Particles are like bullets;
waves are spread out.
Particles can be only in specific locations;
waves can be everywhere.
Particles can’t be divided; waves can.
But then there’s light.
Light is made up of particles.
Light is a wave.
If you Ask light a wave question, it responds as a wave. ask light a particle question, and it reveals itself to be particles.
Two mutually exclusive things, things that have always been understood to be either/or,
turned
out
to
be
both.
At the same time.
Niels Bohr was the first to name this, in 1926, calling it complementarity.
Complementarity, the truth that something can be two different things at the same time, leads us to another phenomenon, one far more bizarre, called entanglement.
Communication as we understand it always involves a signal of some sort—your voice, a telephone, a wire, a radio wave, a frequency, a pulse—something to transmit whatever it is from one place to another. Not so in the subatomic realm, where particles consistently show that they’re communicating with one another with no signal involved. Wolfgang Pauli identified this truly surreal property of subatomic particles in 1925 with his exclusion principle. Pairs of quantum particles, it was discovered, demonstrate an awareness of what the other is doing after they’ve been separated. Without any kind of signal.
The universe in its smallness presents us with a reality we simply don’t have any frame of reference for:
A single electron can do forty-seven thousand laps around a four-mile tunnel—in one second.
Protons live ten thousand billion billion billion years, while muons generally live about two microseconds—and then they’re gone.
If you’re sitting in a chair that spins and I turn you around, I have to turn you 360 degrees to get you facing the same direction again. Electrons have been discovered that don’t return to the front after being spun 360 degrees once; for that to happen you have to spin them twice.
Imagine playing tennis and discovering that sometimes you were able to hit the ball with your racquet, and other times the ball went through your racquet as if there were no webbing. You would immediately assume that there was some reason for this unexpected behavior of the ball and the racquet, and so you would work to figure out why this was happening. You’d take into account speed and force and the characteristics of the various materials: plastic and rubber and metal. All under the assumption that there was an explanation for the ball’s action. You’d apply basic laws of physics and motion, and you’d think about similar circumstances involving similar speeds and sizes and shapes.

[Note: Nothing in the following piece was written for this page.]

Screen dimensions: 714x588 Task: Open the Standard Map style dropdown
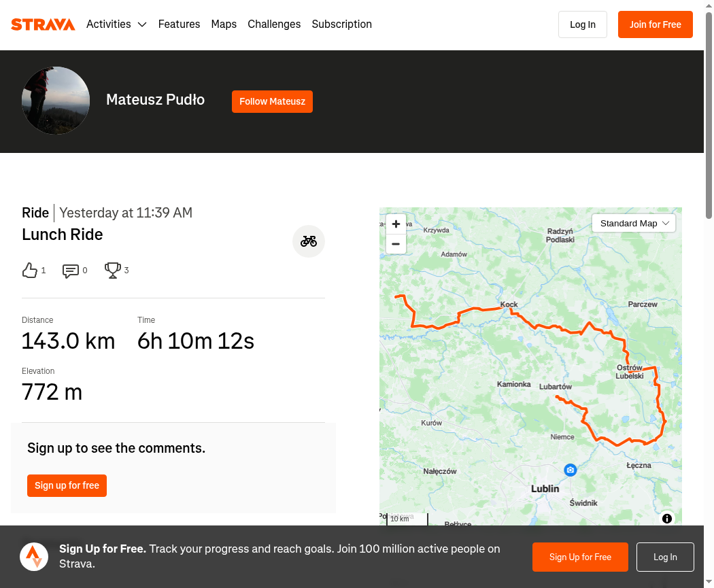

You’d be doing what scientists have been doing for a long time: operating under the assumption that the universe functions according to particular laws of motion that can be known.
But in the subatomic world,
things come and go,
disappear and appear,
spin and leap and communicate and demonstrate awareness of each other,
all without appearing to pay any attention to how the world is supposed to work.
Niels Bohr said that anyone who wasn’t outraged on first hearing about quantum theory didn’t understand what was being said.
It’s important to pause here and make it clear that quantum theory is responsible for everything from X-rays and MRI machines and superconducting magnets, to lasers and fiber optics and the transistors that are the backbone of electronics, to computers. It’s staggering just how many features of the modern world as we know it come from the contributions of quantum theory. The Nobel Laureate physicist Leon Lederman and the theoretical physicist Christopher hill of Fermilab believe that quantum theory is arguably the most successful theory in the history of science.
Which is all rather interesting, of course, but I’m assuming by now that you have a question, something along the lines of
What does any of this have to do with what we talk about when we talk about God?
Excellent question.
Three responses, then,
beginning with
energy,
and then moving to
involvement,
and then a bit about
surprise.
Energy,
involvement,
surprise.
Let’s begin with your chair, because odds are that you’re sitting in a chair while you read or listen to this book. It’s probably made of metal or wood, foam, cloth, maybe leather. A few nuts and bolts, a screw or two, some paint, perhaps some nylon or plastic as well. If we were to take that wood or steel or cloth and put it under a high-powered microscope, we would see the basic elements and molecules and compounds that comprise those materials. And if we kept going, farther and farther into those basic materials, we would eventually be at the subatomic level, where we’d discover that the chair, like everything else in the universe, is made of atoms.
And atoms,
it turns out,
are 99.9 percent empty space.
If all of the empty space was taken out of all of the atoms in the universe, the universe would fit in a sugar cube.